**WHAT IS BEING ASKED**
The data follows this line. Copy verbatim the line with "The width and height of the screenshot is (1298, 924)." and each line after it to the end.

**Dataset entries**
=== Begin Enclosure ===

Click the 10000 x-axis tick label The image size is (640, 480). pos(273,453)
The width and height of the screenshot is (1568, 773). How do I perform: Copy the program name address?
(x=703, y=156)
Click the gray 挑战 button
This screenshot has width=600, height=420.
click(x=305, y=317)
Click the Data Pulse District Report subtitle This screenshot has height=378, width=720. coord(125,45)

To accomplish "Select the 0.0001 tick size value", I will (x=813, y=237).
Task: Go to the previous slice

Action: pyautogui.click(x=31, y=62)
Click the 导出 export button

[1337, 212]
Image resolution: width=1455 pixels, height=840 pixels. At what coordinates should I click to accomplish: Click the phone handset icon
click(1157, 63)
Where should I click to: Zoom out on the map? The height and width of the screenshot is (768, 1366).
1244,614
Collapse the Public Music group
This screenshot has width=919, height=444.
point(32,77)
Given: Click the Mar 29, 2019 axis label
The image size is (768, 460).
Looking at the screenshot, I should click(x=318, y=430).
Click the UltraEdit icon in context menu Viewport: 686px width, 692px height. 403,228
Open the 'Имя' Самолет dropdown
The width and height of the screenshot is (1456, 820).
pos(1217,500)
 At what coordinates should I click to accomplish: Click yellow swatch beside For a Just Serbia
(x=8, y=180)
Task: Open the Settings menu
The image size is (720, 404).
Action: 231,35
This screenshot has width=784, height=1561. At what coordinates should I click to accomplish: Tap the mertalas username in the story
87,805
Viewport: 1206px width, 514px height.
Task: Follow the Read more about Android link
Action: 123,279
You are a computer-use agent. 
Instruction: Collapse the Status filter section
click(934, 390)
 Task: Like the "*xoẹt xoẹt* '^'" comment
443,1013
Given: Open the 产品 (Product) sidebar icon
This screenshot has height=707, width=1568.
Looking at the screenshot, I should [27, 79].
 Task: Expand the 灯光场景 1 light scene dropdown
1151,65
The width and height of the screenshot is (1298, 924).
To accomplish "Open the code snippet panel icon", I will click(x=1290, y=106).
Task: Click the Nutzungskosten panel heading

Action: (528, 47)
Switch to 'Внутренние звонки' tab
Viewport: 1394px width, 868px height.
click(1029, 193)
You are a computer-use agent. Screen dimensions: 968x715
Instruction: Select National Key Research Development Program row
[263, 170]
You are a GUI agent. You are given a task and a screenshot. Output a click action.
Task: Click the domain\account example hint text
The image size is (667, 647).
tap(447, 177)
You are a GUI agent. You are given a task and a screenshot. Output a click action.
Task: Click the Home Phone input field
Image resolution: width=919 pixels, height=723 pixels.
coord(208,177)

=== End Enclosure ===

**RESPONSE TO THE EXERCISE**
The width and height of the screenshot is (1298, 924).
To accomplish "Open the code snippet panel icon", I will click(x=1290, y=106).
Task: Click the Nutzungskosten panel heading

Action: (528, 47)
Switch to 'Внутренние звонки' tab
Viewport: 1394px width, 868px height.
click(1029, 193)
You are a computer-use agent. Screen dimensions: 968x715
Instruction: Select National Key Research Development Program row
[263, 170]
You are a GUI agent. You are given a task and a screenshot. Output a click action.
Task: Click the domain\account example hint text
The image size is (667, 647).
tap(447, 177)
You are a GUI agent. You are given a task and a screenshot. Output a click action.
Task: Click the Home Phone input field
Image resolution: width=919 pixels, height=723 pixels.
coord(208,177)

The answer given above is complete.